[Date Prev][Date Next][Thread Prev][Thread Next][Date Index][Thread Index]

[LDM #USJ-914724]: LDM on Snow Leopard



Dave,

> Yeah, I might have been the one who originally encountered this
> problem and asked you'all for help with it.

You are (now that you reminded me -- it's truly been a while).

> Apple's lack of response
> has been disappointing.

To say the least.

> Maybe they'll be more responsive during this
> period immediately following Snow Leopard's release, while they try to
> get the bugs out of it. (Either that, or they'll be more overwhelmed
> than usual with bug reports.)

From your fingers to their eyes.  :-)

I suspect that there just aren't that many programs running on Mac OS X 10.4 
(or higher) systems that use fcntl() file-locking and mmap() memory-mapping as 
much as the LDM.

> Unidata's "known bug" entry for this problem notes that there is no
> workaround. That's true in a sense, but if it were strictly true then
> I'd never be able to stop the LDM at all, even when processes hang
> (which eventually some of them do on a semi-regular basis). 

I think a hung downstream LDM will, nevertheless, terminate upon reception of a 
SIGTERM, which is what the top-level LDM server sends all child processes when 
it's told to terminate.  I could be wrong, however.  One thing I have noticed 
is that attaching to the hung process with gdb(1) and then exiting gdb(1) will 
free the process from its hung state.  I'm at a loss to understand how that 
happens without intervention by the operating system.

> I've
> written scripts that try to deal with the inability to run "ldmadmin
> stop" to stop the LDM; maybe you could comment on whether or not I've
> got the bases covered acceptably:
> 
> (1) Run "ldmadmin stop", redirecting the output to a file.
> 
> (2) Check that file for the word "isn't" (as in "the LDM isnt
> running", or something like that).
> 
> (3a) If the LDM isn't running, check to see if there's a ldmd.pid
> file.
> -- If there's no ldmd.pid file, run pqcat & pqcheck, then run
> "ldmadmin clean".
> 
> (3b) If the LDM is running, wait 30 seconds to give it a chance to
> shut down. (This is typically doomed, at least for some rpc processes.)

Maybe you should give it a minute.

> (4) Get a list of pids for rpc processes owned by the ldm account.
> 
> (5) If this list isn't empty:
> --  Run "kill -9" on them all.
> --  Run "ldmadmin clean".
> --  Run pqcat and pqcheck.  If this doesn't produce a "tallied
> consistent" message, run "ldmadmin delqueue" and "ldmadmin mkqueue".
> 
> (6) Run "ldmadmin start".

This procedure should result in a restarted LDM.  I just wish it wasn't 
necessary.

> (Script attached.)
> 
> -- Dave

Regards,
Steve Emmerson

Ticket Details
===================
Ticket ID: USJ-914724
Department: Support LDM
Priority: Normal
Status: Closed
***
**Direction**
Reproduce, word for word, the part of the LDM support message that starts at "To say the least." and ends at "with bug reports.)".

**Data provided**
***
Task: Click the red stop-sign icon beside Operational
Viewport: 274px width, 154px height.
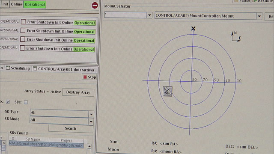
***
**Reply to the exercise**
To say the least.

> Maybe they'll be more responsive during this
> period immediately following Snow Leopard's release, while they try to
> get the bugs out of it. (Either that, or they'll be more overwhelmed
> than usual with bug reports.)